Reproduce the material below word for word, starting with the line that contains "Screen dimensions: 536x518" and ending at its last line. Omit the pictures from your answer.

-- start Records for this task --

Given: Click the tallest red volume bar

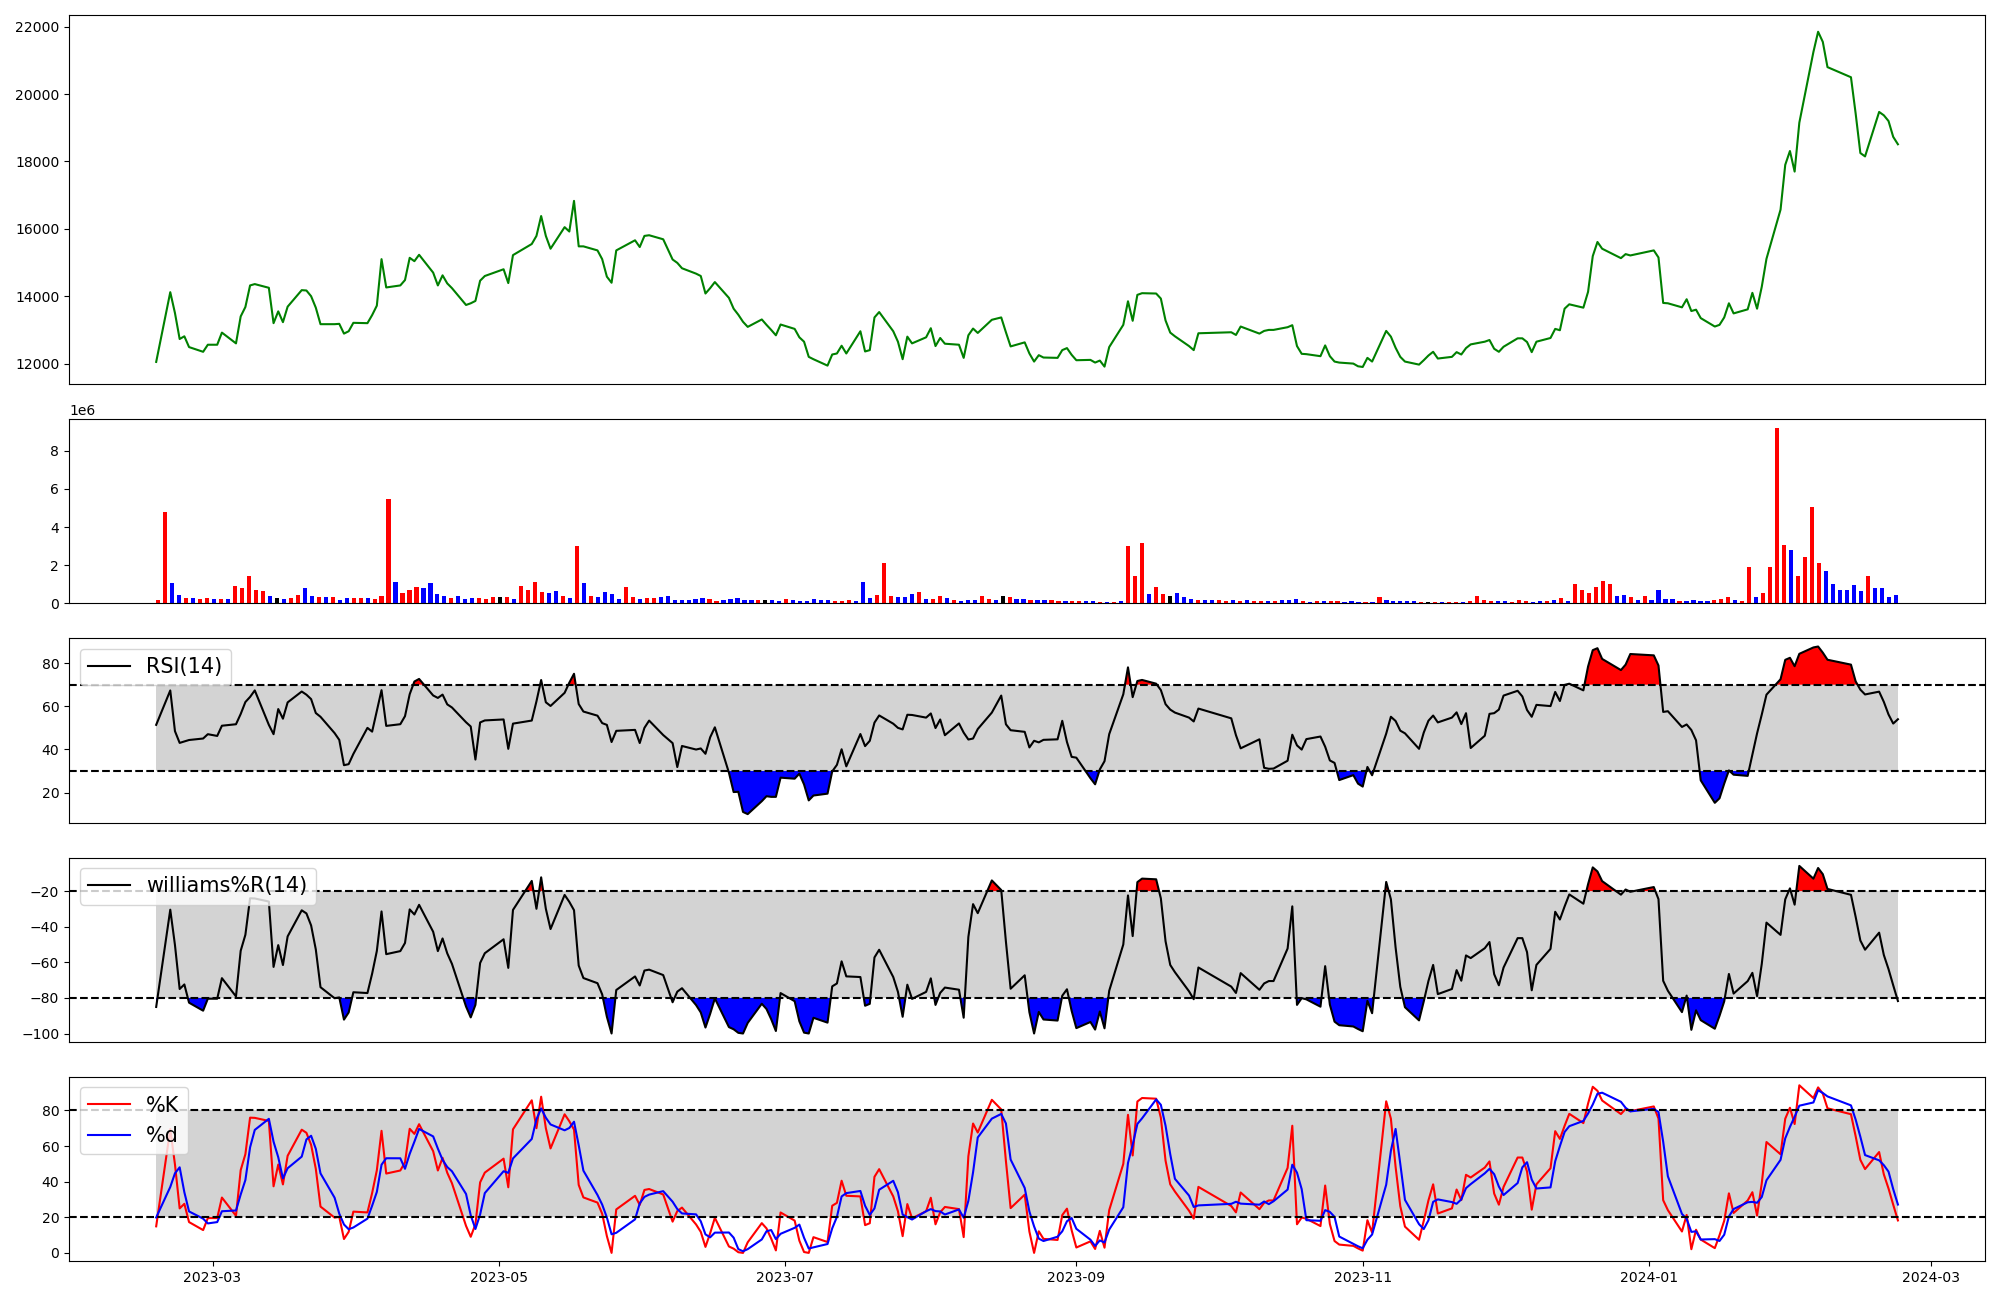Looking at the screenshot, I should [1777, 515].
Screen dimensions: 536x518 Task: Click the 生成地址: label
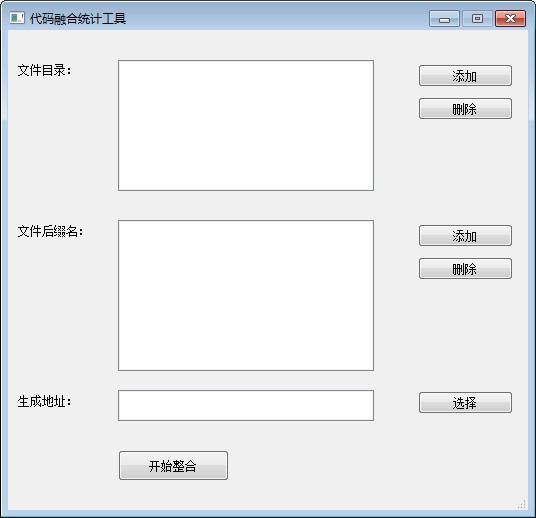coord(44,401)
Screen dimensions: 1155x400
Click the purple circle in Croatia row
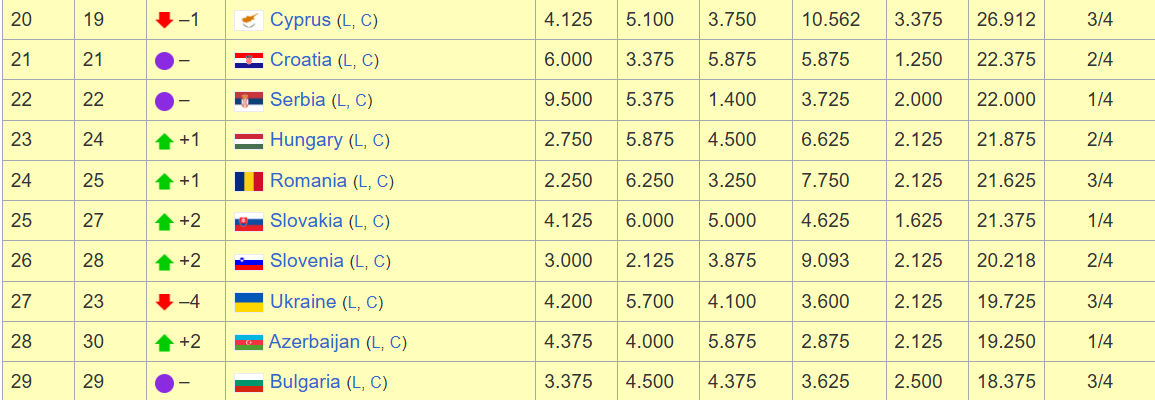164,60
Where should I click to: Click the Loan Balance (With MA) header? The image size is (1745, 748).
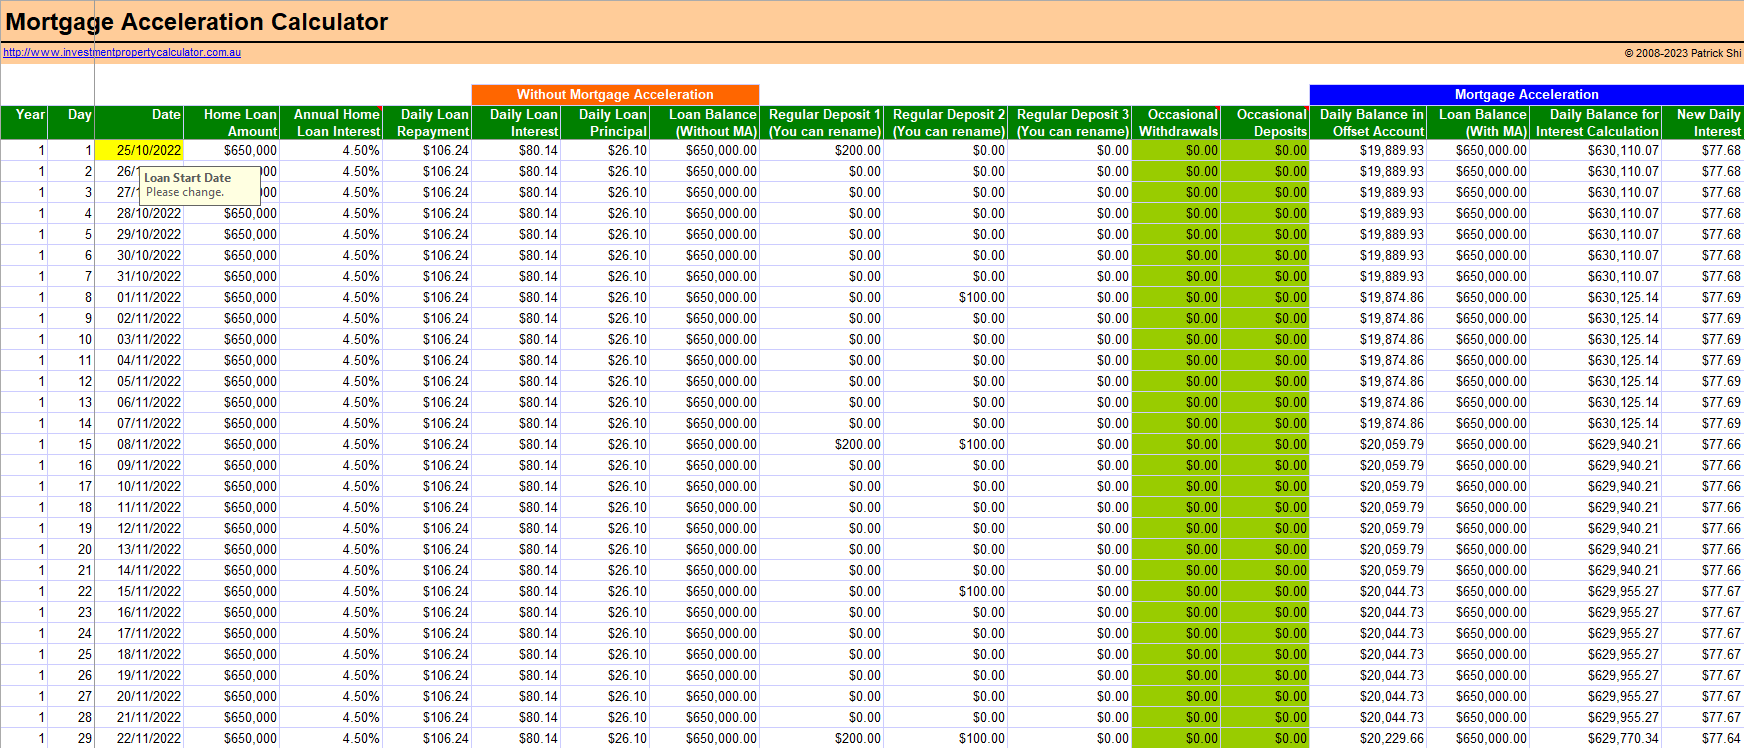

-- end Records for this task --

The reply:
Screen dimensions: 536x518 Task: Click the 生成地址: label
coord(44,401)
Screen dimensions: 1155x400
Click the purple circle in Croatia row
164,60
Where should I click to: Click the Loan Balance (With MA) header? The image size is (1745, 748).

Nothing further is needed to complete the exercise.